Problem to work on => Please switch every "Where should I click to" in the items below to "Where do I click to", then give the lines again with nothing else changed.

(Source data)
## BEGIN

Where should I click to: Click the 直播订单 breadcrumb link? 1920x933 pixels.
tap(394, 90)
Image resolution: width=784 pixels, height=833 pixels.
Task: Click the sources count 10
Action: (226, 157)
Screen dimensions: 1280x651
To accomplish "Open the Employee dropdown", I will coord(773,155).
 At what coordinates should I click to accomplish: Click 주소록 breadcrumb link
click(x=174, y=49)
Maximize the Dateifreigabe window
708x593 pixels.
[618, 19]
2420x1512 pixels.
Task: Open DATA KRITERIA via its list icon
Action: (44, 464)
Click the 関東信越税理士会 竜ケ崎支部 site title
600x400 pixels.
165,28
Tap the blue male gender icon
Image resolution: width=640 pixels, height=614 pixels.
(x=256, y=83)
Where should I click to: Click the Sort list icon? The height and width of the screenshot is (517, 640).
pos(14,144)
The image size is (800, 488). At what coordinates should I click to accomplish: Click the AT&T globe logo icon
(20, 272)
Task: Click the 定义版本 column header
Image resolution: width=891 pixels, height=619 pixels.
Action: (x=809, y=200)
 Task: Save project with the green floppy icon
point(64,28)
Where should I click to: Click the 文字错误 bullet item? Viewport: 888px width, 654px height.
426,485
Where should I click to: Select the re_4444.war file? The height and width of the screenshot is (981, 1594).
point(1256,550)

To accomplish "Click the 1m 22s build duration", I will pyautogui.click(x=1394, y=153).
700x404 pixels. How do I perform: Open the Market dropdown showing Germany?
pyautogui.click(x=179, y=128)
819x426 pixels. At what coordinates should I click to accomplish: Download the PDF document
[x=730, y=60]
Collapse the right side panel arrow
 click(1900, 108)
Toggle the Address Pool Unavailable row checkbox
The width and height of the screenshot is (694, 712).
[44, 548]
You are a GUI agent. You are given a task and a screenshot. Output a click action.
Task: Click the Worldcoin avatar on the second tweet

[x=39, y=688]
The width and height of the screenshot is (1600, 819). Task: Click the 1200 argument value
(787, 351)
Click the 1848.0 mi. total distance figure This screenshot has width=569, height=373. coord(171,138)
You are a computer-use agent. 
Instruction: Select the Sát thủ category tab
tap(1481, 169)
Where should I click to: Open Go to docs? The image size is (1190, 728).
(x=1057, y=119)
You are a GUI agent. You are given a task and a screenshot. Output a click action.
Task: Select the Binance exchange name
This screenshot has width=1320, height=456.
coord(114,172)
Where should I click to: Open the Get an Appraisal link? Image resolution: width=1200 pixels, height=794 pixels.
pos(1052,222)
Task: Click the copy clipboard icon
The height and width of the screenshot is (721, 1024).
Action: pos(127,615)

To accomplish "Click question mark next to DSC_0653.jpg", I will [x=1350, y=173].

## END

Solution to the problem =>
Where do I click to: Click the 直播订单 breadcrumb link? 1920x933 pixels.
tap(394, 90)
Image resolution: width=784 pixels, height=833 pixels.
Task: Click the sources count 10
Action: (226, 157)
Screen dimensions: 1280x651
To accomplish "Open the Employee dropdown", I will coord(773,155).
 At what coordinates should I click to accomplish: Click 주소록 breadcrumb link
click(x=174, y=49)
Maximize the Dateifreigabe window
708x593 pixels.
[618, 19]
2420x1512 pixels.
Task: Open DATA KRITERIA via its list icon
Action: (44, 464)
Click the 関東信越税理士会 竜ケ崎支部 site title
600x400 pixels.
165,28
Tap the blue male gender icon
Image resolution: width=640 pixels, height=614 pixels.
(x=256, y=83)
Where do I click to: Click the Sort list icon? The height and width of the screenshot is (517, 640).
pos(14,144)
The image size is (800, 488). At what coordinates should I click to accomplish: Click the AT&T globe logo icon
(20, 272)
Task: Click the 定义版本 column header
Image resolution: width=891 pixels, height=619 pixels.
Action: (x=809, y=200)
 Task: Save project with the green floppy icon
point(64,28)
Where do I click to: Click the 文字错误 bullet item? Viewport: 888px width, 654px height.
426,485
Where do I click to: Select the re_4444.war file? The height and width of the screenshot is (981, 1594).
point(1256,550)

To accomplish "Click the 1m 22s build duration", I will pyautogui.click(x=1394, y=153).
700x404 pixels. How do I perform: Open the Market dropdown showing Germany?
pyautogui.click(x=179, y=128)
819x426 pixels. At what coordinates should I click to accomplish: Download the PDF document
[x=730, y=60]
Collapse the right side panel arrow
 click(1900, 108)
Toggle the Address Pool Unavailable row checkbox
The width and height of the screenshot is (694, 712).
[44, 548]
You are a GUI agent. You are given a task and a screenshot. Output a click action.
Task: Click the Worldcoin avatar on the second tweet

[x=39, y=688]
The width and height of the screenshot is (1600, 819). Task: Click the 1200 argument value
(787, 351)
Click the 1848.0 mi. total distance figure This screenshot has width=569, height=373. coord(171,138)
You are a computer-use agent. 
Instruction: Select the Sát thủ category tab
tap(1481, 169)
Where do I click to: Open Go to docs? The image size is (1190, 728).
(x=1057, y=119)
You are a GUI agent. You are given a task and a screenshot. Output a click action.
Task: Select the Binance exchange name
This screenshot has width=1320, height=456.
coord(114,172)
Where do I click to: Open the Get an Appraisal link? Image resolution: width=1200 pixels, height=794 pixels.
pos(1052,222)
Task: Click the copy clipboard icon
The height and width of the screenshot is (721, 1024).
Action: pos(127,615)

To accomplish "Click question mark next to DSC_0653.jpg", I will [x=1350, y=173].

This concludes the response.